*** Task inputs ***

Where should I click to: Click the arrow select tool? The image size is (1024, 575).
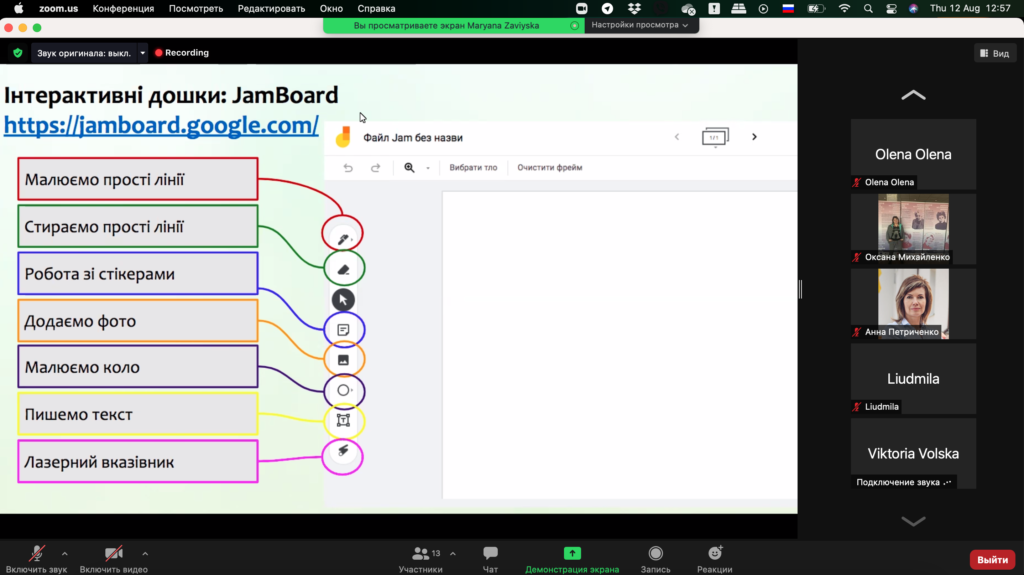point(343,299)
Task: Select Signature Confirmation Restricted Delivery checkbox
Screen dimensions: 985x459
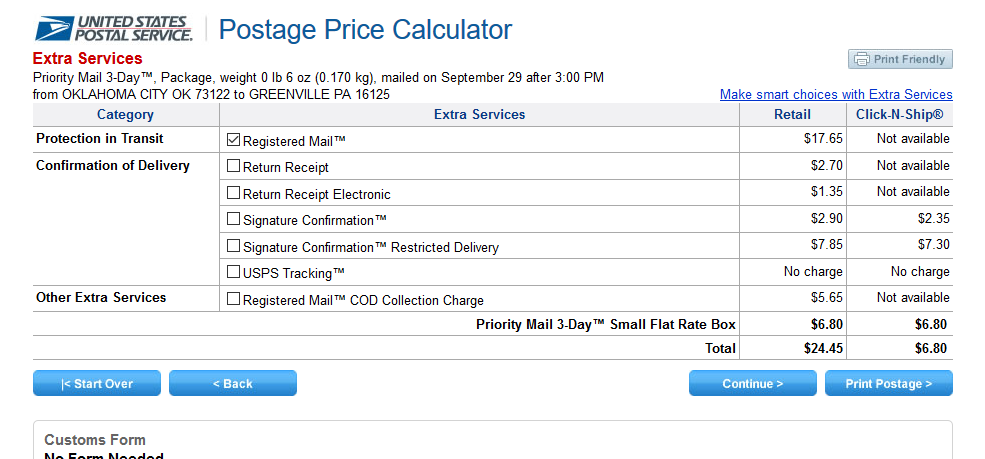Action: (x=234, y=246)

*** End of Task inputs ***

## Your instructions
Where a picture appears, skip it and copy the rest of the data word for word.

## Answer to this problem
Where should I click to: Click the arrow select tool? The image size is (1024, 575).
point(343,299)
Task: Select Signature Confirmation Restricted Delivery checkbox
Screen dimensions: 985x459
Action: (x=234, y=246)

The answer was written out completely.